>> BEGIN Passage to read
= Social Commission of the Islamic Consultative Assembly =

One of the commissions of the parliament of Iran

The Social Commission is one of the Expert commissions of the Islamic Consultative Assembly of Iran.

Pursuant to Article 47 of the Law on Internal Regulations of the Islamic Consultative Assembly (Parliament of the Islamic Republic of Iran), the Social Commission of the Islamic Consultative Assembly is formed to perform the assigned duties in the scope of administrative and employment affairs, labor, occupation, labor relations and cooperation in accordance with the provisions of the regulation.
>> END Passage to read
>> BEGIN Given information
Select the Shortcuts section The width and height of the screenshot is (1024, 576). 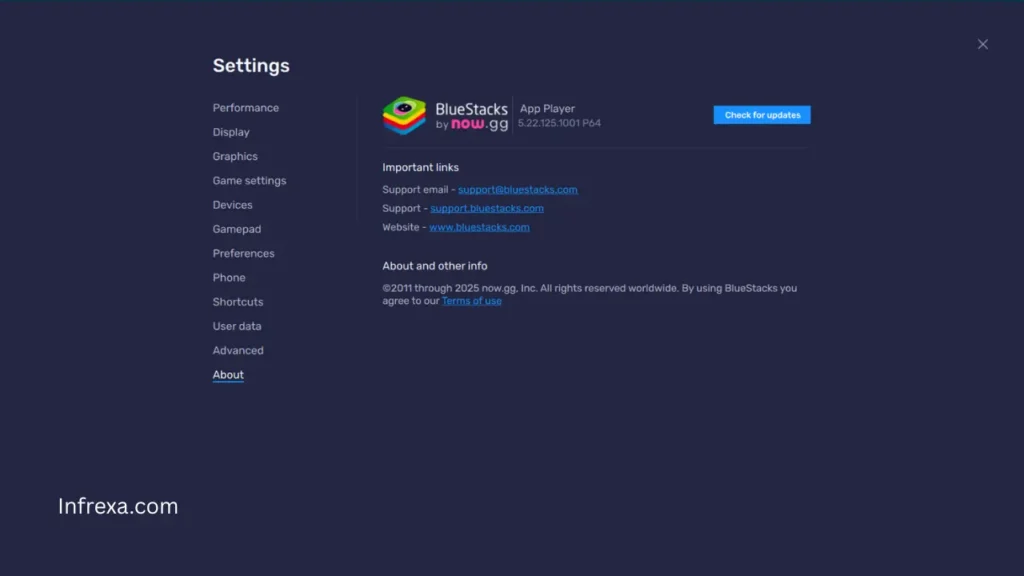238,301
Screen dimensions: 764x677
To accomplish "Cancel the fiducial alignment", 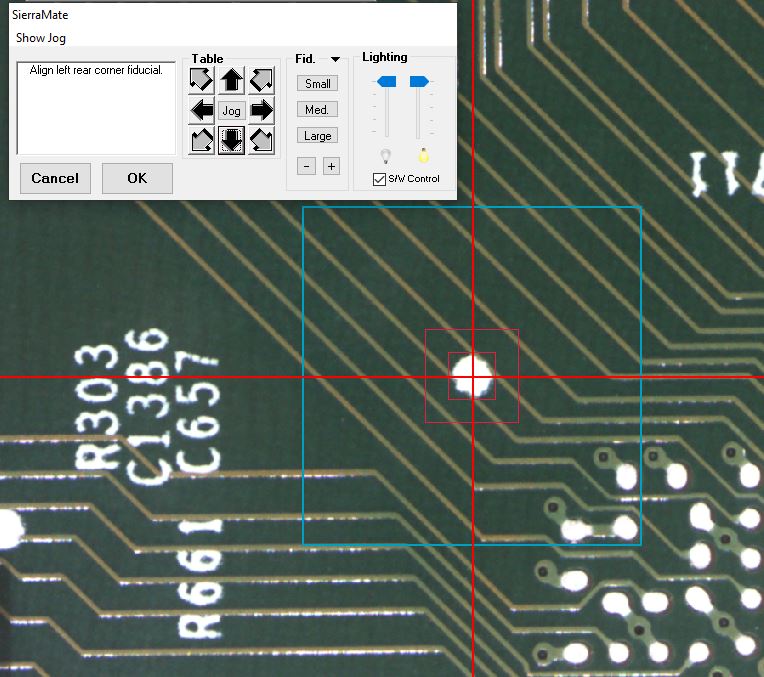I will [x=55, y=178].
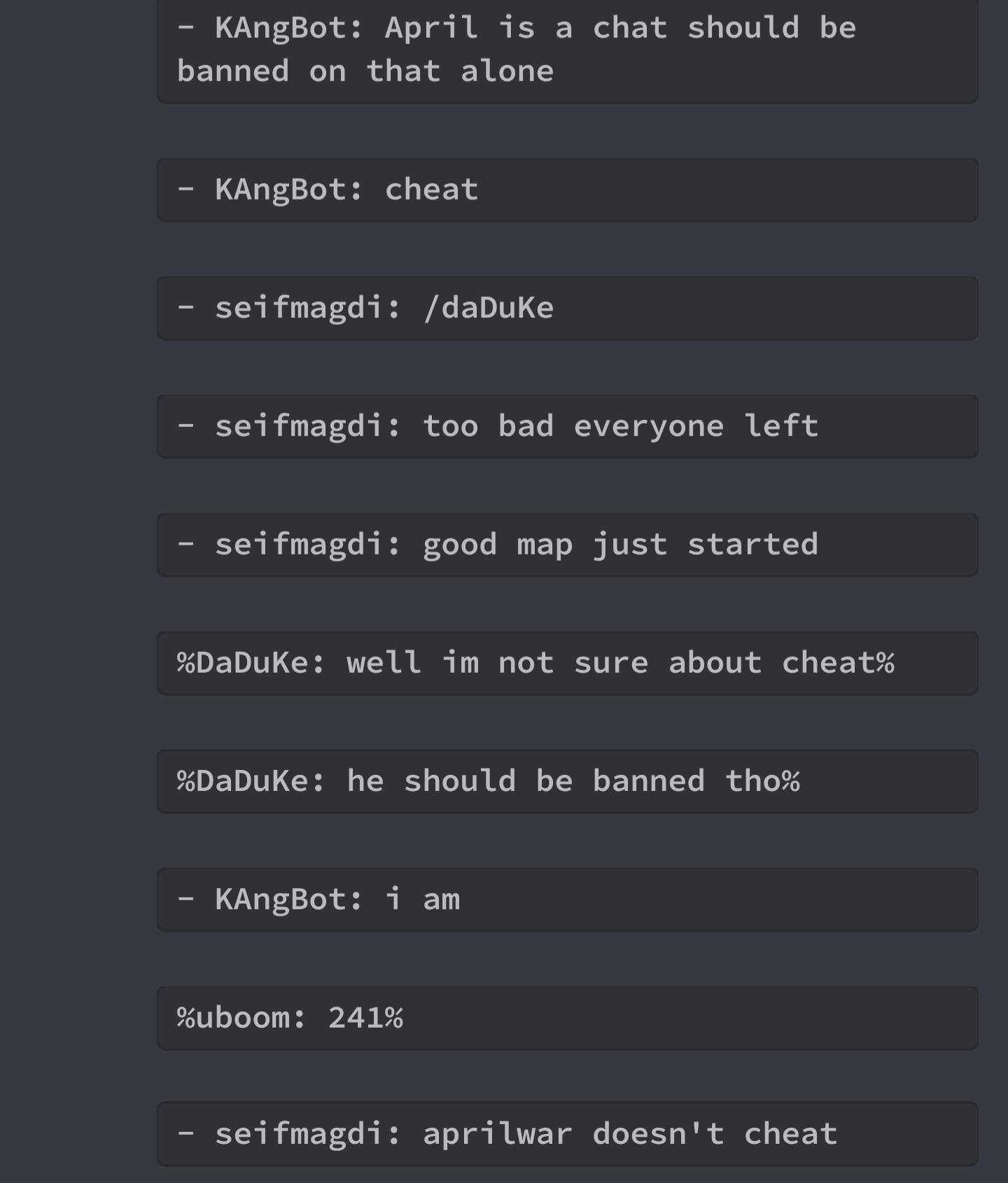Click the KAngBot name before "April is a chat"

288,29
>> END Given information
▸ **Tasks to carry out**
(A) Copy out the passage on the Social Commission from "Pursuant to Article" to "of the regulation.".
(B) List the areas of affairs that the passage on the Social Commission places within the commission's scope of duties.
These lines have no connection to the passage about the Social Commission.

▸ **Per-task outputs**
(A)
Pursuant to Article 47 of the Law on Internal Regulations of the Islamic Consultative Assembly (Parliament of the Islamic Republic of Iran), the Social Commission of the Islamic Consultative Assembly is formed to perform the assigned duties in the scope of administrative and employment affairs, labor, occupation, labor relations and cooperation in accordance with the provisions of the regulation.

(B)
- Administrative and employment affairs
- Labor
- Occupation
- Labor relations
- Cooperation